**Material shown:**
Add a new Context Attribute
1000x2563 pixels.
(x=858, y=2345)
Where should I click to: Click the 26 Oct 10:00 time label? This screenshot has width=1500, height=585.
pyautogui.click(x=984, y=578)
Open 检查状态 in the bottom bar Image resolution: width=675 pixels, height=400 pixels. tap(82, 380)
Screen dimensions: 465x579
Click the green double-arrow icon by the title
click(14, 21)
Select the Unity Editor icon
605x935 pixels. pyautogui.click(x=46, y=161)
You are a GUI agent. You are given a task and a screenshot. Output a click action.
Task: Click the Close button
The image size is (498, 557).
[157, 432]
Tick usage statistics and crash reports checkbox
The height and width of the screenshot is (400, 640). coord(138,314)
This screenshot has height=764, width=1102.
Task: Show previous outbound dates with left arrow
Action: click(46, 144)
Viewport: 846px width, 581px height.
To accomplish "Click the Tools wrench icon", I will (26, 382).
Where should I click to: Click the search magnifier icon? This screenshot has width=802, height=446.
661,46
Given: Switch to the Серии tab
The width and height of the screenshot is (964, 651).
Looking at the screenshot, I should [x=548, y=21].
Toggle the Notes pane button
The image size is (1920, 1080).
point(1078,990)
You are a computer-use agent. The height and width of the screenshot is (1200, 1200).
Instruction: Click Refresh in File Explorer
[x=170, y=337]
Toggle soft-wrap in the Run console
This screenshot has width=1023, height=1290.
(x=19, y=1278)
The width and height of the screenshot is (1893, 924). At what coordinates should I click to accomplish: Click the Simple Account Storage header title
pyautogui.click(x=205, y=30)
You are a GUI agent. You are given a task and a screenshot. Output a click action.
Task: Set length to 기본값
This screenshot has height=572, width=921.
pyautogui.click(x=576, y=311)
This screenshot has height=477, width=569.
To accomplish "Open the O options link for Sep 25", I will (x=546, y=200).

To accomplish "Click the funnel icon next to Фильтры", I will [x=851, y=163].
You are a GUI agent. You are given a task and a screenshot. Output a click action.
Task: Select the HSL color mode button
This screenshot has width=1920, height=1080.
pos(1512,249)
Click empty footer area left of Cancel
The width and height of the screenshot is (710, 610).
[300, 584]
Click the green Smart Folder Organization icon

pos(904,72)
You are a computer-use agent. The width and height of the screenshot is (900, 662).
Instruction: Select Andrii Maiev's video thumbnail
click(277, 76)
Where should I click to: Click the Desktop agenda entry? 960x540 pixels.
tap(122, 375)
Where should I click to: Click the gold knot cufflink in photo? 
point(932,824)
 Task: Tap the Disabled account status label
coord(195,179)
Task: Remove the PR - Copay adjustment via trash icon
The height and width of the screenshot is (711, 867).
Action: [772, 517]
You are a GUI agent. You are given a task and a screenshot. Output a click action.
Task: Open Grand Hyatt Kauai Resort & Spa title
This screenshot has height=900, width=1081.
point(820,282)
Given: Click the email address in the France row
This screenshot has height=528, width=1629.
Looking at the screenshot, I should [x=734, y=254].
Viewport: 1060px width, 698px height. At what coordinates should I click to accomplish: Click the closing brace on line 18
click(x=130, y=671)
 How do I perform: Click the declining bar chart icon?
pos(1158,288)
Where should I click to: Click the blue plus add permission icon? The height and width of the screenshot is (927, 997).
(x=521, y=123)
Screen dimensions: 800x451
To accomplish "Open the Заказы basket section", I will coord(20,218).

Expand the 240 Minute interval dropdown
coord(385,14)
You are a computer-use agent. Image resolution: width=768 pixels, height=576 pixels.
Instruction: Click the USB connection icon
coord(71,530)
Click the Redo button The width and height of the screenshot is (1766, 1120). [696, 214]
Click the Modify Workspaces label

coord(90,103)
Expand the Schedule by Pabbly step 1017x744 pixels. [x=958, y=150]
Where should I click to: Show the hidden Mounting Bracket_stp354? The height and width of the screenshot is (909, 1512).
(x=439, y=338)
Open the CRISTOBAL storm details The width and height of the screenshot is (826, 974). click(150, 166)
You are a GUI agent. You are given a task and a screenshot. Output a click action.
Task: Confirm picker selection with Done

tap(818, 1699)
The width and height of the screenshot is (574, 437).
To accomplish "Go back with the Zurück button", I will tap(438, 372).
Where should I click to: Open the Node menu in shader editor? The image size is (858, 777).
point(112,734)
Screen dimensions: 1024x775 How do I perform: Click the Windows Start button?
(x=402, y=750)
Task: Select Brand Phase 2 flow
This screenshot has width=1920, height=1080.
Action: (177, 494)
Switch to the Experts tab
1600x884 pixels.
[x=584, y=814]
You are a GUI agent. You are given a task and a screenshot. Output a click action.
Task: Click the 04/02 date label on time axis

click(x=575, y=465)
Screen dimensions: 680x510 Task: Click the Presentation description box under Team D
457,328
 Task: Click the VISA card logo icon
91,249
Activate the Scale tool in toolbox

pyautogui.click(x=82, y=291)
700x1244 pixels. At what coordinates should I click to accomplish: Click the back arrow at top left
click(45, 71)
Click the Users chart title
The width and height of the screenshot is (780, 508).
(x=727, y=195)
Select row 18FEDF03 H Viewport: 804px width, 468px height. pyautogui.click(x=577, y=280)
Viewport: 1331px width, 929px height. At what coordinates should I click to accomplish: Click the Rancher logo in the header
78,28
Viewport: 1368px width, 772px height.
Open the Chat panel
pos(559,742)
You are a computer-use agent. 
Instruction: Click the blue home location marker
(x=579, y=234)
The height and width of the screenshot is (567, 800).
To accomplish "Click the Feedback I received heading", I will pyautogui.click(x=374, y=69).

**Problem:** Could you render the lines from the one containing "Screen dimensions: 1024x775" through the one containing "click(x=575, y=465)", both included, as a numbered list with the blank lines dropped?

**Finished exercise:**
1. Screen dimensions: 1024x775 How do I perform: Click the Windows Start button?
2. (x=402, y=750)
3. Task: Select Brand Phase 2 flow
4. This screenshot has width=1920, height=1080.
5. Action: (177, 494)
6. Switch to the Experts tab
7. 1600x884 pixels.
8. [x=584, y=814]
9. You are a GUI agent. You are given a task and a screenshot. Output a click action.
10. Task: Click the 04/02 date label on time axis
11. click(x=575, y=465)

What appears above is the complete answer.